Back in high school, when I was being bullied (and basically prehistoric cyber-bullied, since the internet was still ‘new’), I decided to not pursue one-sided friendships. I reinforced that decision later in college, but added a dose of ‘Love the person for who they are’, meaning some people are worth the extra effort and truly don’t mean to be one-sided in friendships.

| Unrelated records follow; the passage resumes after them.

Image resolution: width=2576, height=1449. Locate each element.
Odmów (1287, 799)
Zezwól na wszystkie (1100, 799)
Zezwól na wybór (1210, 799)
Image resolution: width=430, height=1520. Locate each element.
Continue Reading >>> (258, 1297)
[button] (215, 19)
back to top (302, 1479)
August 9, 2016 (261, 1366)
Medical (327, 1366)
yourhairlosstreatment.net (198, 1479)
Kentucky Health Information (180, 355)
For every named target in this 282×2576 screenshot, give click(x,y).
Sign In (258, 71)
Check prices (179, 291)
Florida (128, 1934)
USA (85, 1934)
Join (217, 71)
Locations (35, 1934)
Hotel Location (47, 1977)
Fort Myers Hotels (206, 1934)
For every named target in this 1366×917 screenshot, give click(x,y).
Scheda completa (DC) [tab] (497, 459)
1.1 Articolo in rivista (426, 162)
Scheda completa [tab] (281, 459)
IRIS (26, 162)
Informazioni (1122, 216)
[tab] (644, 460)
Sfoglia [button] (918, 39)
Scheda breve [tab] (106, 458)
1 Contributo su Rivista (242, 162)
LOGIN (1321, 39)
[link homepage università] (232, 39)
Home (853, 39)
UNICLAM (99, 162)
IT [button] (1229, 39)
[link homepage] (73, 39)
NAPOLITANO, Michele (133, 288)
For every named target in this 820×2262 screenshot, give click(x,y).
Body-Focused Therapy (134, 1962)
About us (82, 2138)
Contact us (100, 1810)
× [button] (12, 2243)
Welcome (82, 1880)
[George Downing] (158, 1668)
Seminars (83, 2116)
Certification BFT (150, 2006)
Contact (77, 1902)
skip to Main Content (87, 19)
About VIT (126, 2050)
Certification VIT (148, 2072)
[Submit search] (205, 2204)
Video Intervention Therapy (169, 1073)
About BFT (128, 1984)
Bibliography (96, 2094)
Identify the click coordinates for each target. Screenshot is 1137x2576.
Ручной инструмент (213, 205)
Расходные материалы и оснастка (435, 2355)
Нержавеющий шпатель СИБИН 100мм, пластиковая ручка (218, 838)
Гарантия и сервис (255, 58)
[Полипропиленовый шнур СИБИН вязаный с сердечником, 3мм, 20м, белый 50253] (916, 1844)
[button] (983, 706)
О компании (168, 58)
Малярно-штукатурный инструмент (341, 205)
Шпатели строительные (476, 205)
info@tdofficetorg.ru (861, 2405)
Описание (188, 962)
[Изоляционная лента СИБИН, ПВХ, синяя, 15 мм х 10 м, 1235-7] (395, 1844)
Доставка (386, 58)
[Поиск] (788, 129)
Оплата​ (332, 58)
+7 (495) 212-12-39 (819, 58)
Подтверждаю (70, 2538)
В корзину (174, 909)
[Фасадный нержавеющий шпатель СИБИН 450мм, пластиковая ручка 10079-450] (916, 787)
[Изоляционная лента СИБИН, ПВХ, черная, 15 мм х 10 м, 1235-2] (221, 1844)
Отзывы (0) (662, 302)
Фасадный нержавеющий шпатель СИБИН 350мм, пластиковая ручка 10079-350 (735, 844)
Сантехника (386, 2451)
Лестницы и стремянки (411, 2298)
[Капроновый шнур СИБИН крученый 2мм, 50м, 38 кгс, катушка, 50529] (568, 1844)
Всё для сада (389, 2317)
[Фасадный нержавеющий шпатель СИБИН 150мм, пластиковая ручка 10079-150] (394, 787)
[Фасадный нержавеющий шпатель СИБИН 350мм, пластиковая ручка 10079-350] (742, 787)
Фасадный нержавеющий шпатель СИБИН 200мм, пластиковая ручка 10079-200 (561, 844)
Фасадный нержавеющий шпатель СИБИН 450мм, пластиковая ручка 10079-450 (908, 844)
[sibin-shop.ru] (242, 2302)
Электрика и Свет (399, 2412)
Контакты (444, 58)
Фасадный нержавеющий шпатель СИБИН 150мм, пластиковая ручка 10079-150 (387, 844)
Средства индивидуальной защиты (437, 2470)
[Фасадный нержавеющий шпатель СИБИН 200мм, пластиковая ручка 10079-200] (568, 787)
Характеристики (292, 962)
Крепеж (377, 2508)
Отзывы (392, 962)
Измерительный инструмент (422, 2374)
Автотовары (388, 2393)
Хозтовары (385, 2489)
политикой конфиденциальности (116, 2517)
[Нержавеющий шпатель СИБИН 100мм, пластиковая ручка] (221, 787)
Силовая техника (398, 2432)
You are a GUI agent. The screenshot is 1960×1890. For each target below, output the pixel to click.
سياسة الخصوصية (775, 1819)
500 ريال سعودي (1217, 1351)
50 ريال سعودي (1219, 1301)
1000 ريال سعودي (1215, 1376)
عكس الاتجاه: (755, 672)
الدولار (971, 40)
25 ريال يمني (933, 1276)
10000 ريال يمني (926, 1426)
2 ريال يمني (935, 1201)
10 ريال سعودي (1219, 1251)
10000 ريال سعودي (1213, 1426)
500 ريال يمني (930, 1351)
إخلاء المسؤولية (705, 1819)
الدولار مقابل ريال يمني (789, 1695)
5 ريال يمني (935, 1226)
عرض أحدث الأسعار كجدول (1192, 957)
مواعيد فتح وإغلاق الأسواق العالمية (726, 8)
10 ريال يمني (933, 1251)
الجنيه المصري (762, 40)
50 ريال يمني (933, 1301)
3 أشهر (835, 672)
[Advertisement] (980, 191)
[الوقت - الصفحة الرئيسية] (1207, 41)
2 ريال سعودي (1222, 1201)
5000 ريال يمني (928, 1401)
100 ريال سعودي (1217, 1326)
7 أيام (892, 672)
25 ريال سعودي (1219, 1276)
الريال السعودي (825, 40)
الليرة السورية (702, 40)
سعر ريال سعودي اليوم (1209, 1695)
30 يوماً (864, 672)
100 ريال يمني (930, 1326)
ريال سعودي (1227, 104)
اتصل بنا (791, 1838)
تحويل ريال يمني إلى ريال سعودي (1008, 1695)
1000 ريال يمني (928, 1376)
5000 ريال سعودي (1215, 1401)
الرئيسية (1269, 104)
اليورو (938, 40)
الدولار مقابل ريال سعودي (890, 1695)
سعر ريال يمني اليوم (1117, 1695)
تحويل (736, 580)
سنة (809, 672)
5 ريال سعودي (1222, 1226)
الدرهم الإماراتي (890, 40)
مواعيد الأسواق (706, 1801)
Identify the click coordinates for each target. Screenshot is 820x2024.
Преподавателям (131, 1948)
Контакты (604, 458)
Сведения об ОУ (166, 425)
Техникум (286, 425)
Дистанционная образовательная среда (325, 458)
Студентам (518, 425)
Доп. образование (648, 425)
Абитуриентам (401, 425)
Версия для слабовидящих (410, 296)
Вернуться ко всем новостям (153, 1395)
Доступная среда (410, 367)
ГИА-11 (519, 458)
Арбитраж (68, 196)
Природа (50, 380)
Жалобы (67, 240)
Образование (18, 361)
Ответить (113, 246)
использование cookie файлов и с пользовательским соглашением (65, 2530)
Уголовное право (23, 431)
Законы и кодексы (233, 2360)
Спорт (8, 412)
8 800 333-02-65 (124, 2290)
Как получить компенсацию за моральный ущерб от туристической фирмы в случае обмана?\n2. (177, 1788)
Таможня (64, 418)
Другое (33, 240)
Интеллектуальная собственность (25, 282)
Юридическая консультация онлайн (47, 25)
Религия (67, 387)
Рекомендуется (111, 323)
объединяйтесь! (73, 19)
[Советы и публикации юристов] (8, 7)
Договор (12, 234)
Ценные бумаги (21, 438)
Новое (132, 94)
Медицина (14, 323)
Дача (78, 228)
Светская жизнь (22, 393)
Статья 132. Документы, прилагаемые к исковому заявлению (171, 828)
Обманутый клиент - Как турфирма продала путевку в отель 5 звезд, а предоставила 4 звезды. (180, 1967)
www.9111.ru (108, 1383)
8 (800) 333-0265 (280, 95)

But where’s the line on effort? When do you give up? If a friend rejects your attempts to get together 10 times and never bothers to reschedule or get back to you or acknowledge the pattern of cancellations or ignoring…it’s clearly gone beyond the ‘absent-minded forgot to reply’ scenario. But what about the years of friendship, and the intensity the friendship once held? It seems like a tragedy to ‘throw away’ all those memories and adventures and good times. But are they being thrown away, or are they just…The Past now?

learn

I’m glad for the friends I have, in all their different forms. The ones I see every week, sometimes 2 or 3 times a week. The ones I see once a month, or every two months. Those I keep in touch with via email now that distance has separated us. The effort is on both sides, and I like to believe both sides are equally fond of the friendships.

Then there’s the new element of being a parent and watching my daughter grow up. She’s only 8 months old but I find myself wondering about her future. Will she struggle to make and keep friends? Will she be accepted or rejected by her peers? Is she going to become hardened or jaded in the ways that I did during my struggles as a lonely adolescent and young adult?